王都に滞在するのも、もうあと1週間も無いし、最近は面会の申請もさらに増えてきている。
もっとも、その大半は断ることになっているが……。
ウチほどではないが、身分の高い相手も増えてきたし、これがただの面会なら断るのも難しい。
ただ、セラの都合と言えば簡単に相手も引くだけに、手間がかからずに済んでいる。
相手も、私……というよりは、リアーナ領の領主夫人と繋がりを持つという目的もあるが、それだけではなくて、セラの施療が目当てだったりもする。
むしろ、私との繋がりを持つだけならば手紙だけでも済むし、多少印象は薄れてしまうが、わざわざ屋敷を訪れなくてもいいだろう。
にもかかわらず、これだけの面会の申請が来るということは、セラの施療が目当ての者が、それだけ多いという事だ。
これまでに受けたことがある者もそうでない者も、どちらもいるが……相変わらずの評判だ。
それだけに、セラに無理をさせられないと言えば、セラが比較的高い頻度で、王都を訪れる事が出来る事は知られているし、簡単に断ることが出来る。

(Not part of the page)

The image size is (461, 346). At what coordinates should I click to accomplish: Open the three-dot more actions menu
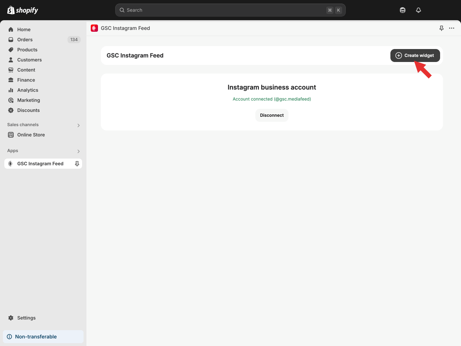click(x=451, y=28)
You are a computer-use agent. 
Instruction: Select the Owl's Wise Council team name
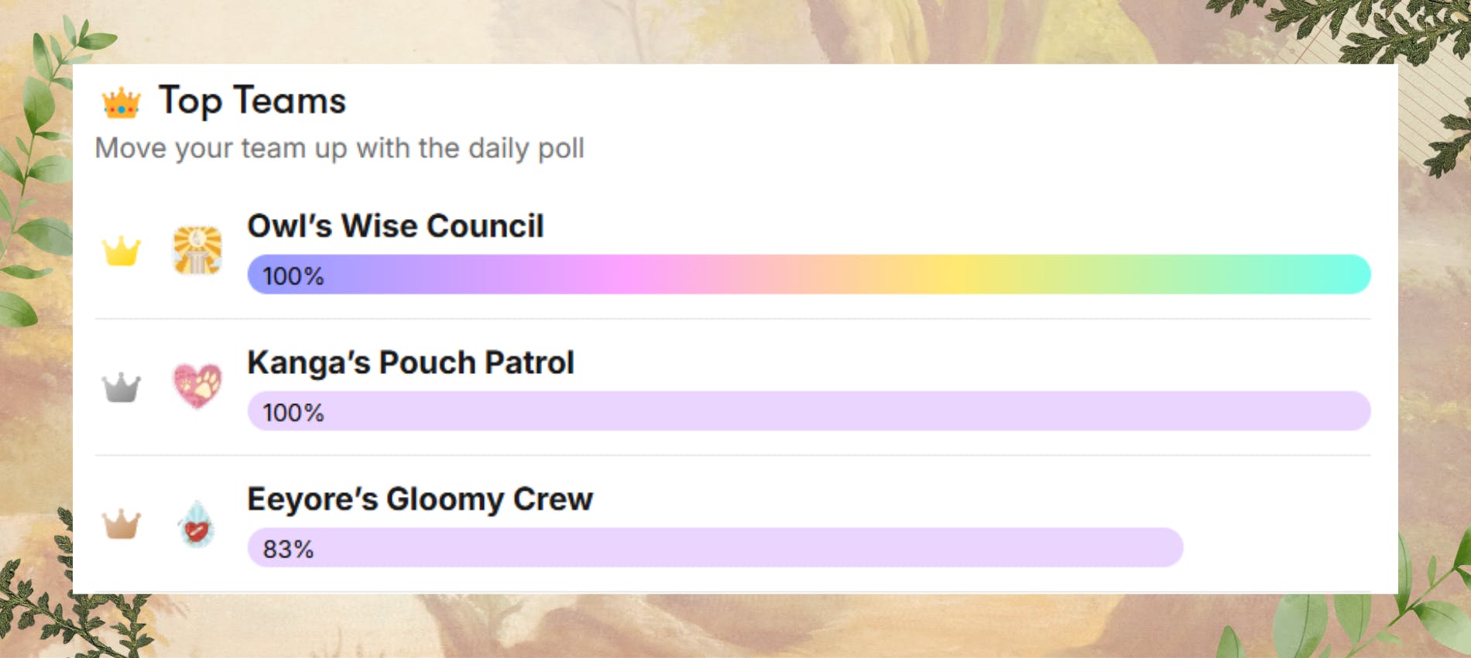(396, 226)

その対応はイザベラに任せているが、来年以降のセラの調整は、正式に家に入ったミュラー家に任せることになるし、セラの名前を使った社交が出来るのは今年までだ。
まだまだ王都屋敷での社交の経験が浅い彼女にとっては、いい経験になるだろう。
頭を下げて、部屋を下がっていくイザベラを眺めながら、そんな事を考えていると、隣から小さなため息が聞こえてきた。
「……ふぅ」
「疲れたかしら?」
「んー? そこまで疲れてはいないけど……緊張はしたかな。今日の奥様たちって、皆偉い人たちなんでしょう?」
疲れていないと口では言っているが、実際はどうなのか。
セラは、だらしなくズルズルとソファーの背もたれを滑っていた。
……これは疲れているわね。
「偉いかどうかは一概に言えないけれど、身分は比較的高いわね」
今日の相手は、主に城の各部署で文官たちを束ねる立場の夫を持つ、夫人たちだった。
爵位は伯爵家が中心で、領地こそ持っていないが、外交・内政・それぞれに影響力を発揮出来るし、国を運営するにあたって、重要な位置にいる者たちだ。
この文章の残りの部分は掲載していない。